Bone grafting is usually required when there is inadequate volume of bone to place implants successfully. There are many reasons for this such as previous gum disease, natural resorption after extraction, trauma or infection which can all lead to this loss of jaw bone.
All types of bone grafting procedures from using guided bone regenerative techniques to block bone grafting (Chin or mandible) is carried out at the practice by Dr BS Ubhi. When using these techniques the patient is usually sedated for a more comfortable procedure. Sinus bone grafting is also carried out where there is limited bone volume in the posterior maxilla to place implants. Sinus bone grafting has been carried out by Dr Ubhi succesfully since 2000 and he has carried out hundreds of sinus grafts since this date. The augmentation can be done using autogenous bone graft (chine or ramus) or by using an substitute (Xenograft material, Bio-Oss).
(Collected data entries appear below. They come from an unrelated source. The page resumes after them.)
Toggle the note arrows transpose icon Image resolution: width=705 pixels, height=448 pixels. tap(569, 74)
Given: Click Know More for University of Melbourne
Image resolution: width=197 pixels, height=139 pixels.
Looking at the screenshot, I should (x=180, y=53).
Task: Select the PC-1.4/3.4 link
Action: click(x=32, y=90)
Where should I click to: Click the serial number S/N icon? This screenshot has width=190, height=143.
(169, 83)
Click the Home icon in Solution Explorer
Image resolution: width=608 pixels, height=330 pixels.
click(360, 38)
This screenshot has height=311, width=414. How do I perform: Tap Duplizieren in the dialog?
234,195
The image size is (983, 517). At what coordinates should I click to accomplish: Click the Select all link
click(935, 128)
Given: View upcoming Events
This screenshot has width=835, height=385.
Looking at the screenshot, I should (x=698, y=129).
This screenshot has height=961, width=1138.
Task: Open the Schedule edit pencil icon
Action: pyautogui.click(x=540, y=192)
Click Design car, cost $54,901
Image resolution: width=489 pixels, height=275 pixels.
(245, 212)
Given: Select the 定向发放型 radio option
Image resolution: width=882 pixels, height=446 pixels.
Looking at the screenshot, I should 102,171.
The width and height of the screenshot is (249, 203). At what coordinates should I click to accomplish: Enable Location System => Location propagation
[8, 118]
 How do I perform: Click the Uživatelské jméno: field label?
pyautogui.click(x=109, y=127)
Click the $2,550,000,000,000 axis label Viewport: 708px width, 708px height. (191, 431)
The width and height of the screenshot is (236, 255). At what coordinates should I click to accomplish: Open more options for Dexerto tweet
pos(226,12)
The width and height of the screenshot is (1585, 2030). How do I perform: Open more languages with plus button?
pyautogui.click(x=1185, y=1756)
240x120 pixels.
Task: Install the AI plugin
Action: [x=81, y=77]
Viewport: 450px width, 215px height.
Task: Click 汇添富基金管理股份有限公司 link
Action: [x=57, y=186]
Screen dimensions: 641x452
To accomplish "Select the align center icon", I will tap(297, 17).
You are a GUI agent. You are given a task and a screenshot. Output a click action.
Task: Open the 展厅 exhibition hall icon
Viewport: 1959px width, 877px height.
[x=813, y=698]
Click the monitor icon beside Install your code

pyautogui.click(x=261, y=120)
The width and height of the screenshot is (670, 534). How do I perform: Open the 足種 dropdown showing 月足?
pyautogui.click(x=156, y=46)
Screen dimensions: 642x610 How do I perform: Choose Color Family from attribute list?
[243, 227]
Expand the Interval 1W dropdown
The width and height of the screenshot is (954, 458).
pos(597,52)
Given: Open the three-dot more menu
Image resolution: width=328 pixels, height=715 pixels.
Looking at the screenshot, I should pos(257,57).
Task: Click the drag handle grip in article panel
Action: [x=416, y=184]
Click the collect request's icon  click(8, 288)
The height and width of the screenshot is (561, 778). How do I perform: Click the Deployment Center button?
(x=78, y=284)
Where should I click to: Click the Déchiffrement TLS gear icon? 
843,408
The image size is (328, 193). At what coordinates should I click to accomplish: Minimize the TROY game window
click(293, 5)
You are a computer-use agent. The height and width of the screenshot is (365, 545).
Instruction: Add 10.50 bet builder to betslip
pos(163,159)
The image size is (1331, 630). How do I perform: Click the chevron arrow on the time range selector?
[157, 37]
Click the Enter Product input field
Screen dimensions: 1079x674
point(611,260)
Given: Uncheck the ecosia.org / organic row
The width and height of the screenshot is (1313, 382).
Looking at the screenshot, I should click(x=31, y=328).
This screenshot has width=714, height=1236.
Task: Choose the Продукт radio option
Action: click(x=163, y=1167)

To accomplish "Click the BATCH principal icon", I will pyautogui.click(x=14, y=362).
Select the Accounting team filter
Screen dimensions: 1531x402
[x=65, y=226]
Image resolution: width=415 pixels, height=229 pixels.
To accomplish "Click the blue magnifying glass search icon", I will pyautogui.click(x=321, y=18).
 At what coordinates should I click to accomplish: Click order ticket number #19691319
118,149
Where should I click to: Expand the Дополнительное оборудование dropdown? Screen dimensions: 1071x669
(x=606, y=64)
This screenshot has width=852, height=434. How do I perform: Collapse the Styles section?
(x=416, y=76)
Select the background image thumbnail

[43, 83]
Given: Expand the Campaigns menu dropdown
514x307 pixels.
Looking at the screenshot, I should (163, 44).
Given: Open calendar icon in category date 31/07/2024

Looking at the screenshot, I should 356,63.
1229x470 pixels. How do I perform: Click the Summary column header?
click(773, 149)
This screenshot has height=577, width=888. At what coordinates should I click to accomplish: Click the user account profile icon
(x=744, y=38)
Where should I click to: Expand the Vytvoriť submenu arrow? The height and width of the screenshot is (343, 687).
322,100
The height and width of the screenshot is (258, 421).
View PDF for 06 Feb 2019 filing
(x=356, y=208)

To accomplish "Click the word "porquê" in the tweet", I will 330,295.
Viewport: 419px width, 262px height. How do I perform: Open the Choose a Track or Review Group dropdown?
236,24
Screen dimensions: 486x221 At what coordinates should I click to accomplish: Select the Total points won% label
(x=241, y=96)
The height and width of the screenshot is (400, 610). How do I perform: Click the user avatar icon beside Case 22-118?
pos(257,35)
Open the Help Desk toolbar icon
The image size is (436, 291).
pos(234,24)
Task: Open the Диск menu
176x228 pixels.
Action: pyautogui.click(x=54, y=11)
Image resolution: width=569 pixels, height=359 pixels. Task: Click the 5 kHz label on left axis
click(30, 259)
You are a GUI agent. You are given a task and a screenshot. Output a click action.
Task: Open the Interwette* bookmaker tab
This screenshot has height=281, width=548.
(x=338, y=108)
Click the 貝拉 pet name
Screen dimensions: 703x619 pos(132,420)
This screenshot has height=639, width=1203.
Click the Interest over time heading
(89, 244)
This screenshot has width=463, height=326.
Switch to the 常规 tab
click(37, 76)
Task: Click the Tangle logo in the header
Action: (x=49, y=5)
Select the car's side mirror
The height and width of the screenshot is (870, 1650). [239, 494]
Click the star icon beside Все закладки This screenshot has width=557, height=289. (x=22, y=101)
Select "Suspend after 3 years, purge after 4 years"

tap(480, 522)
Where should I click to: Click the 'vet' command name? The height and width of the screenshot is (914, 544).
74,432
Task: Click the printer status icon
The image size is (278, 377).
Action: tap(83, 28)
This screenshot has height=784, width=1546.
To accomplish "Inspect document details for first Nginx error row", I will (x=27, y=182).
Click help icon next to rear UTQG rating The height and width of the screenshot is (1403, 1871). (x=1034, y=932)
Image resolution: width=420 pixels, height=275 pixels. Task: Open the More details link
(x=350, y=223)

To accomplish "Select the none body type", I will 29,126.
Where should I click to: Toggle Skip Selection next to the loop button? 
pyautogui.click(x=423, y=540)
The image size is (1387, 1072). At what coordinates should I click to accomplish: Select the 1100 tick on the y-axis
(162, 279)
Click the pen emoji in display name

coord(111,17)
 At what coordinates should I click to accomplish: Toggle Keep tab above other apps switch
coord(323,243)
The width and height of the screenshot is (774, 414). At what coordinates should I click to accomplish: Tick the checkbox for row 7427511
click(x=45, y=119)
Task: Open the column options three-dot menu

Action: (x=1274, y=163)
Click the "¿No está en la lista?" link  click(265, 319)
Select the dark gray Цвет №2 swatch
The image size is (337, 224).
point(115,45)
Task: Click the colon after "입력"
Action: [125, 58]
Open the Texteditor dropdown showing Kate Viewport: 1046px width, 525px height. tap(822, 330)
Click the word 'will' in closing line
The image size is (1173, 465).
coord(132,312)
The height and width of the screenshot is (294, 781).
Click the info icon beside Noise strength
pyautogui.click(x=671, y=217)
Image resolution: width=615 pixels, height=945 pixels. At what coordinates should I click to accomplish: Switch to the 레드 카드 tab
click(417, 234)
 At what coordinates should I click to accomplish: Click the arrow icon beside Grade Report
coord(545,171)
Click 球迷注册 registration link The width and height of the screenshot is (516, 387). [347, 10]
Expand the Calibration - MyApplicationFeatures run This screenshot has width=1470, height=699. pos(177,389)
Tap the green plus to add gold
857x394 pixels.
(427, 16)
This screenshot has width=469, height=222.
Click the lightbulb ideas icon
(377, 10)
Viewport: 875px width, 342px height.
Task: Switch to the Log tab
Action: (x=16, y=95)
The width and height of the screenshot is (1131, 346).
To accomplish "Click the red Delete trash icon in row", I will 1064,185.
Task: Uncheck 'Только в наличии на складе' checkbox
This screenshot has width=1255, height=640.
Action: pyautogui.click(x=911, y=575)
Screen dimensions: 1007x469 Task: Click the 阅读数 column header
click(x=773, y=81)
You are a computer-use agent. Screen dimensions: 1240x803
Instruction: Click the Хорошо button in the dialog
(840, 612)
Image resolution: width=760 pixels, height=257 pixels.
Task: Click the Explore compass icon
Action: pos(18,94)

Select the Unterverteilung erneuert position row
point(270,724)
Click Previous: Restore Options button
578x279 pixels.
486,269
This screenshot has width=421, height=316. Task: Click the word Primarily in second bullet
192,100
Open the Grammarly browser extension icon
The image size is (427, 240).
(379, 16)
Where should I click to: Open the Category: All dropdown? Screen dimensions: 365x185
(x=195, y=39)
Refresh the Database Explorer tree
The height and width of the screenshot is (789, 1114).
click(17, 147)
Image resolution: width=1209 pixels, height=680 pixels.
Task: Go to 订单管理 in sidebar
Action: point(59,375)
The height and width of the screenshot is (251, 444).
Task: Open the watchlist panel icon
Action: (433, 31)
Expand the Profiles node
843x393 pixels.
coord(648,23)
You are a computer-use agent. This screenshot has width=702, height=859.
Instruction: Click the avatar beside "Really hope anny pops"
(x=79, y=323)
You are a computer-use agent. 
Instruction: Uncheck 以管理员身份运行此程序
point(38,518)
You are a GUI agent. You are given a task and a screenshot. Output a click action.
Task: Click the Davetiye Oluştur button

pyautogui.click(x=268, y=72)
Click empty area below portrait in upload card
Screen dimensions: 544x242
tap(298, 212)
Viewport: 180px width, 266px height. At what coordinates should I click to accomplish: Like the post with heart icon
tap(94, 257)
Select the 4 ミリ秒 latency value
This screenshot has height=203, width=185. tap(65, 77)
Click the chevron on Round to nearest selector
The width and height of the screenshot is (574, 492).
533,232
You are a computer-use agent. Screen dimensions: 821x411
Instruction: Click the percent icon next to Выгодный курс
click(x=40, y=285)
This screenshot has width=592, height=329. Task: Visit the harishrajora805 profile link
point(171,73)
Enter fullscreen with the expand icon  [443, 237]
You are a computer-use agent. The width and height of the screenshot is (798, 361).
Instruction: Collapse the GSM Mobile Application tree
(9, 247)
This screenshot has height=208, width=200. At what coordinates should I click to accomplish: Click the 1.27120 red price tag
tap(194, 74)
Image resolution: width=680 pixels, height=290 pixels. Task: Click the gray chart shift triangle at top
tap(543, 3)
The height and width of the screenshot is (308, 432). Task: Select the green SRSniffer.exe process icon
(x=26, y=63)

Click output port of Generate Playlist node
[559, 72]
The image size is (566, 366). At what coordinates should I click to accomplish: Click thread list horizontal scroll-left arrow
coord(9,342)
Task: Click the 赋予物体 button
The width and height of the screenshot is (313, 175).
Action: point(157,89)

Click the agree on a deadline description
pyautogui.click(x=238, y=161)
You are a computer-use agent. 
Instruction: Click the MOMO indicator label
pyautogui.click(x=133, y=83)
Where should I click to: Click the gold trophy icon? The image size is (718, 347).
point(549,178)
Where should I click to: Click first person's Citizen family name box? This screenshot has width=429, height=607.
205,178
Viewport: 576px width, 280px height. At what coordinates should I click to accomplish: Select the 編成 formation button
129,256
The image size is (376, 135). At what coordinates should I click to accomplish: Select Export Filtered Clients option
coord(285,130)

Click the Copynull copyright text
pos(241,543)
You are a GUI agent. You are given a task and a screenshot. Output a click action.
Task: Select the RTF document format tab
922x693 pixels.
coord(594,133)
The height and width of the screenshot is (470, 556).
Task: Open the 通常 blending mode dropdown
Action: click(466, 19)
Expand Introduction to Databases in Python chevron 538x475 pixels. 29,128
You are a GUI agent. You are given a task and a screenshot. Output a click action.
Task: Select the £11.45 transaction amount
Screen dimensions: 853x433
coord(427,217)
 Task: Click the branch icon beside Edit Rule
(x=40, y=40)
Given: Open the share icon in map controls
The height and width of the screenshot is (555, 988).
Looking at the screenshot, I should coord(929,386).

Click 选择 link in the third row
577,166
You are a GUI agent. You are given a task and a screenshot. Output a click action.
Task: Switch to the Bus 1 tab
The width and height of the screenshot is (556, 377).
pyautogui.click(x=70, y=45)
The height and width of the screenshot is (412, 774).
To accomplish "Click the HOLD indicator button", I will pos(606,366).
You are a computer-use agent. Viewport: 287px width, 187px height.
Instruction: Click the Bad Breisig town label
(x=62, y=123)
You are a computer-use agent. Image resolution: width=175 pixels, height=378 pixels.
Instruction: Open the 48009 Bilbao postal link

Case 1: Bilateral sinus graft
This lady presented with periodontally involved upper posterior teeth. Unfortunately these were not able to be saved. After a suitable period of healing after extraction of these teeth, bilateral sinus bone grafts were done along with implant placement. These were left to osseointegrate for 6 months before being restored with screw retained bridgework with the referring practice to carry out the therapy.
Case 2: Block graft
This lady was referred for implant therapy to replace missing anterior teeth. Unfortunately there was a lack of bone volume and bone augmentation was required. Block bone graft was done (taken from the mandibular symphisis area) and after a healing period of 4 months, excellent bone width was achieved. 3 Implants were placed and they integrated well with soft tissues being noted as being excellent. The final restorations were carried out by the referring dentist.
Case 3: Complex bone grafting and ridge augmentation
The lady was referred for full mouth rehabilitation. She presented with failing implants which were done approximately 15 years earlier. In addition she has had large infections in the roots and loose bridgework. All these teeth were removed and ridge augmentation were carried out. After healing six implants were placed in the upper jaw and fixed bridgework fitted. The patient was extremely pleased with aesthetics and function of her new teeth.